**Source document:**
= Beginning of Section =

Long-term Management of Venous ThromboembolismA 61-Year-Old Woman With Unprovoked Venous Thromboembolism

Author Affiliations

Author Affiliation: Dr Bauer is Professor of Medicine, Harvard Medical School. He is Chief, Hematology Section, VA Boston Healthcare System and Director, Thrombosis Clinical Research, Beth Israel Deaconess Medical Center, Boston, Massachusetts.

JAMA. 2011;305(13):1336-1345. doi:10.1001/jama.2011.361

Numerous randomized clinical trials have compared various durations of anticoagulant therapy with a vitamin K antagonist (ie, warfarin) for an initial episode of venous thromboembolism (VTE). Despite major advances in understanding the pathophysiology of thrombosis and its genetic basis, clinical risk factors at presentation have emerged as the primary determinant of recurrence risk. Following a minimum of 3 months of anticoagulant therapy, patients with VTE in association with transient risk factors (eg, major surgery, trauma, pregnancy) have a low annual recurrence risk, while patients without identifiable provocative risk factors have a recurrence risk of approximately 25% at 4 years with the highest annual rates occurring in the first 2 years. Extending warfarin therapy is highly effective in preventing recurrences but is associated with increased rates of major and minor bleeding. Clinical decision making therefore requires individualized assessment of recurrence and bleeding risk, coupled with patient preference. After 3 months of anticoagulant therapy for a first episode of unprovoked VTE, male sex, age older than 65 years, and an elevated D-dimer level 1 month after discontinuing anticoagulant therapy are useful parameters in identifying patients with an increased recurrence risk. The case of Ms W, a woman with unprovoked venous thromboembolism and hemorrhagic event while receiving anticoagulation, is used to illustrate clinical decision making to determine ongoing treatment.

= End of Section =

**Extracted information:**
= Beginning of Section =

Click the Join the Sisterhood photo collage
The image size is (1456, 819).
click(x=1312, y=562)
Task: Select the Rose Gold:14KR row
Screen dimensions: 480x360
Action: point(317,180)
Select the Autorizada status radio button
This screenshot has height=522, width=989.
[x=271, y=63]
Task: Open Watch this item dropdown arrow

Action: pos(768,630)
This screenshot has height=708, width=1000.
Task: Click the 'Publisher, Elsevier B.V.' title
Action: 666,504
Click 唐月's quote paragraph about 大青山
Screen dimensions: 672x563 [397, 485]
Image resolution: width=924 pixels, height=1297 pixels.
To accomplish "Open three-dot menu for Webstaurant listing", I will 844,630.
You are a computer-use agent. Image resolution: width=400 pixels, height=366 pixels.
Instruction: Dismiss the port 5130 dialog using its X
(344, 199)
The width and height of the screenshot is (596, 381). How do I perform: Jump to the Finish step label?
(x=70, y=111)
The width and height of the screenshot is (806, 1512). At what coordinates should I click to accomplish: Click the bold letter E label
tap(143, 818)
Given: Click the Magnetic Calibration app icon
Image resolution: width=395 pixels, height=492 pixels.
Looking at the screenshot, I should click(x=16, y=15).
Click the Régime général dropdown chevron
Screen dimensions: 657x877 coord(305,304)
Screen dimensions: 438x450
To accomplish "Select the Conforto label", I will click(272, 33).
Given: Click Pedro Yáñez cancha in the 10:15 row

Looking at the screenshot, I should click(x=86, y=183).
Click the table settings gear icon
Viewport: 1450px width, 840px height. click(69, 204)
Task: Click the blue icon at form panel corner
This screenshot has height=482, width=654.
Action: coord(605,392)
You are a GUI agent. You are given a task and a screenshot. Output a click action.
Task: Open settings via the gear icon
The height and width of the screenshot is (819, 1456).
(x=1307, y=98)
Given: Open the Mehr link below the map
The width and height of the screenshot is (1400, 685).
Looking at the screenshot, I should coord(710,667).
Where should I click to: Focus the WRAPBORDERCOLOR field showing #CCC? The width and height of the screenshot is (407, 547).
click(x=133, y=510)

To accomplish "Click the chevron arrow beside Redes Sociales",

= End of Section =

**What you will do:**
A - Translate this sentence from the article on venous thromboembolism into Spanish: "Extending warfarin therapy is highly effective in preventing recurrences but is associated with increased rates of major and minor bleeding."
B - Revise the article on venous thromboembolism from "Author Affiliation: Dr" to "Center, Boston, Massachusetts.", putting "Head" in place of "Chief".

**Responses to the exercise:**
A - Prolongar el tratamiento con warfarina es muy eficaz para prevenir las recurrencias, pero se asocia con un aumento de las tasas de hemorragias mayores y menores.

B -
Author Affiliation: Dr Bauer is Professor of Medicine, Harvard Medical School. He is Head, Hematology Section, VA Boston Healthcare System and Director, Thrombosis Clinical Research, Beth Israel Deaconess Medical Center, Boston, Massachusetts.